▶ Material for this task:

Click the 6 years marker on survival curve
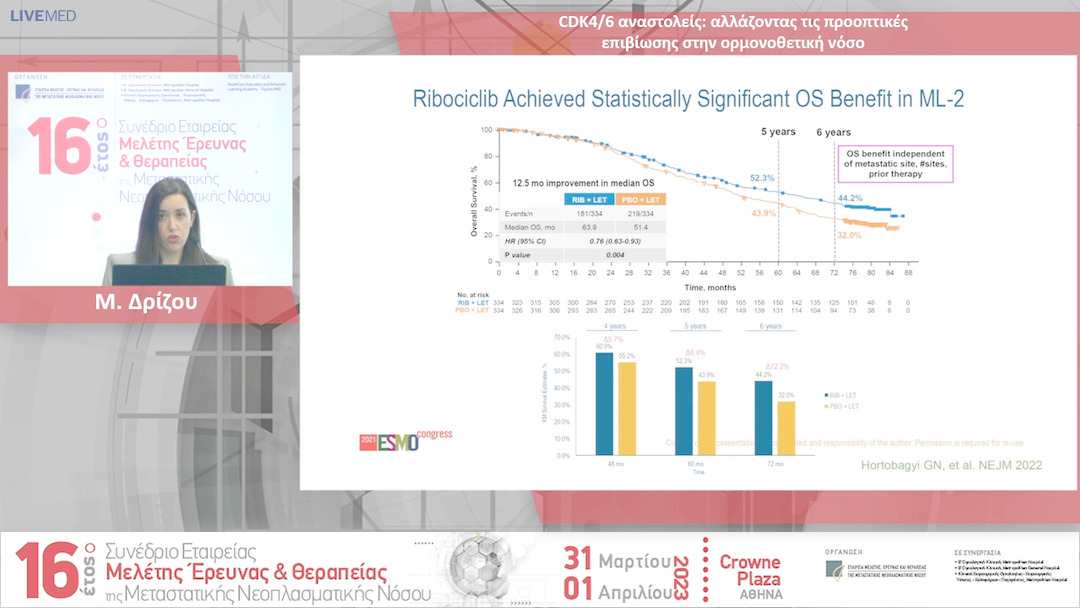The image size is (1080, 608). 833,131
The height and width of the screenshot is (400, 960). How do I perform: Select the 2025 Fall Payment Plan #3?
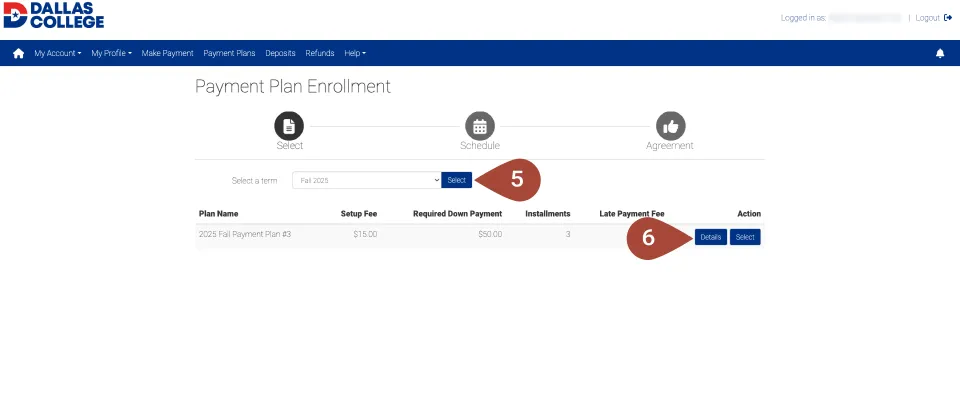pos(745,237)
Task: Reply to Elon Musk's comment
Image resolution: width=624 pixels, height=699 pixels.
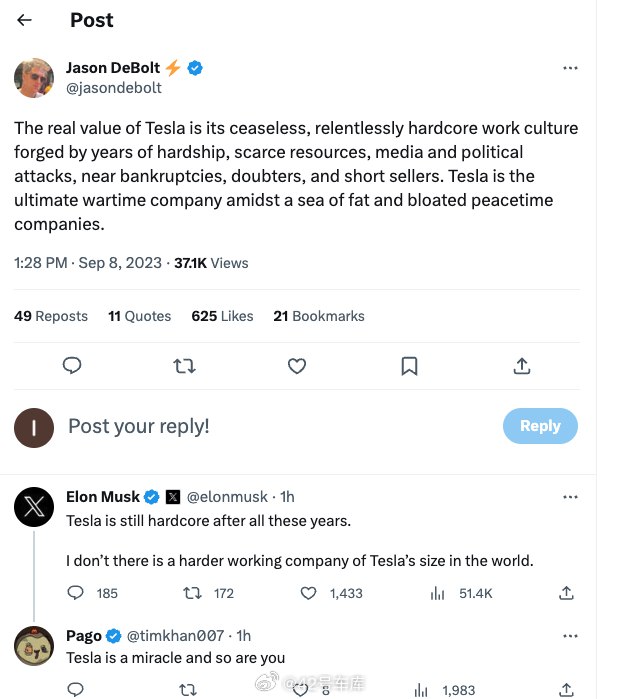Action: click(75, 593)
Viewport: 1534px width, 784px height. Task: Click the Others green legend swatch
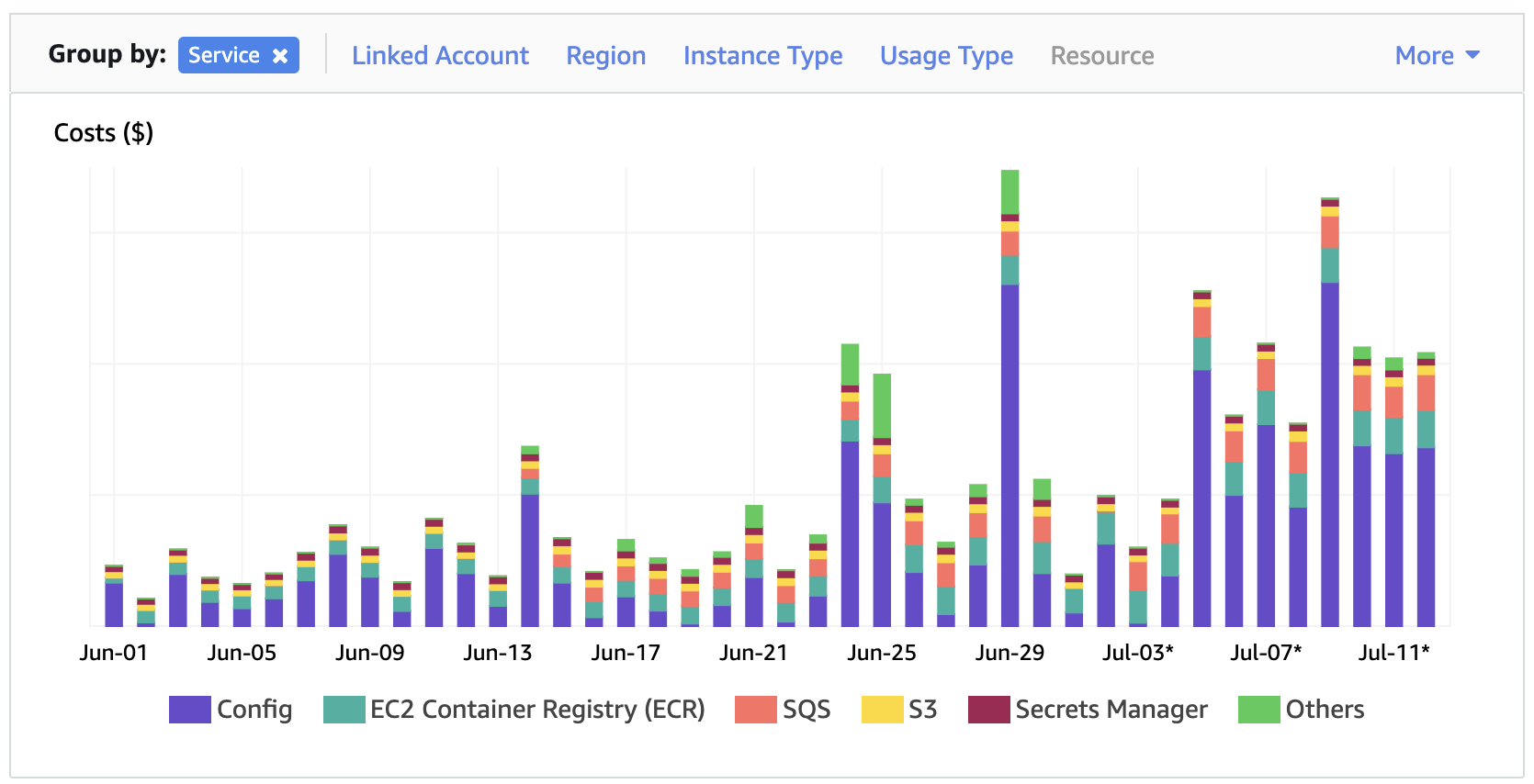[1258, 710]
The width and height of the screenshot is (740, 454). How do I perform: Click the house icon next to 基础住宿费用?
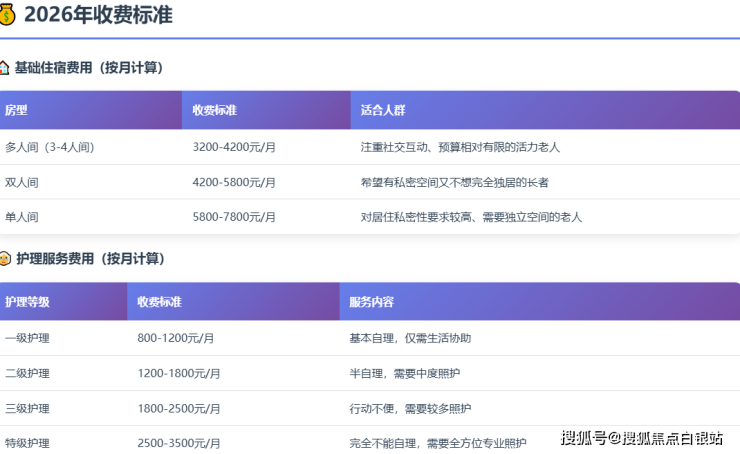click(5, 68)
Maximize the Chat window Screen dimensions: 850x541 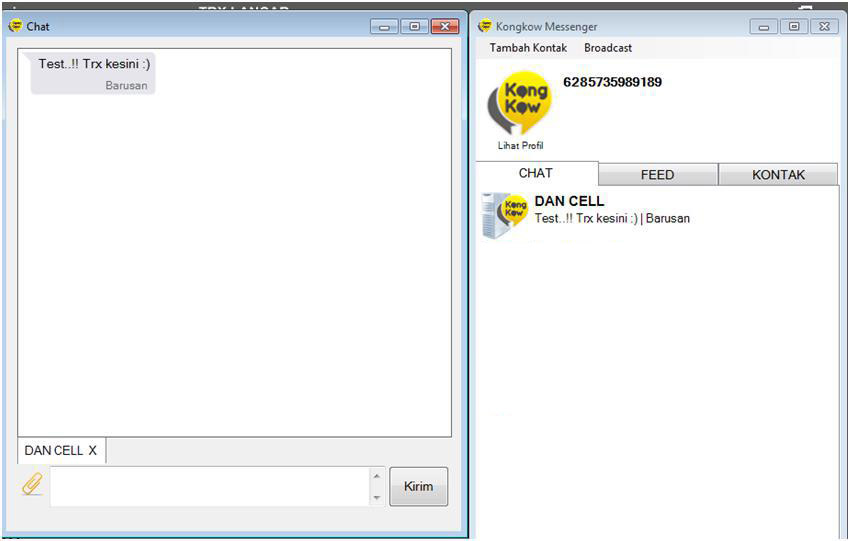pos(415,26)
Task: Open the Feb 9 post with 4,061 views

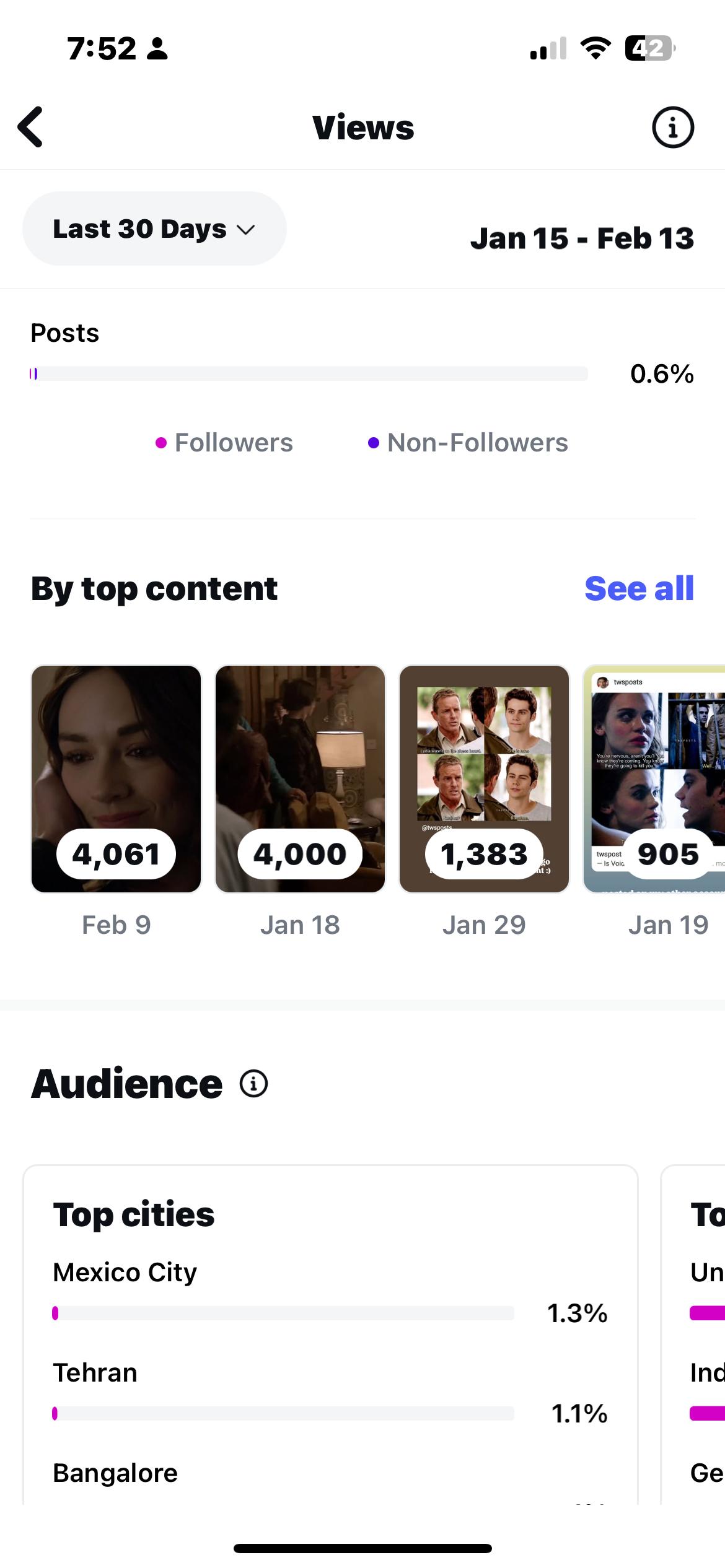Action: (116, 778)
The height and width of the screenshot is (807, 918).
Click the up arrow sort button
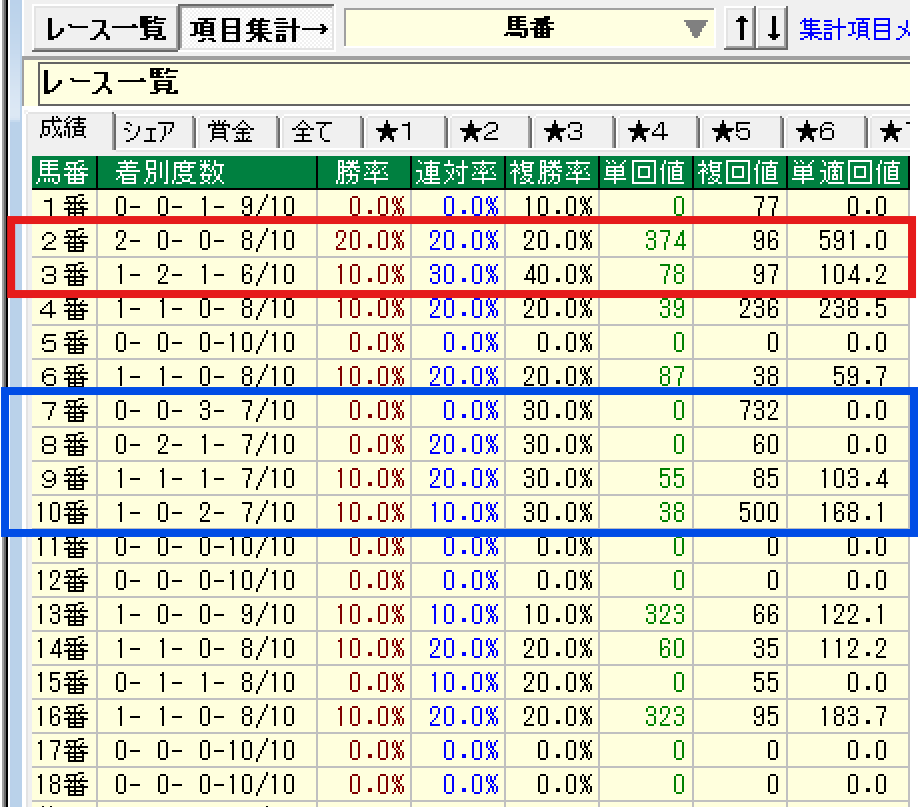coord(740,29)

▶ What you are asked to do: Once you find the line containing "Task: Open the Feb 9 post with 4,061 views", transcribe it and each line after it to the end of the records exactly, and leave out the pictures.

▶ Result:
Task: Open the Feb 9 post with 4,061 views

Action: (116, 778)
The height and width of the screenshot is (807, 918).
Click the up arrow sort button
coord(740,29)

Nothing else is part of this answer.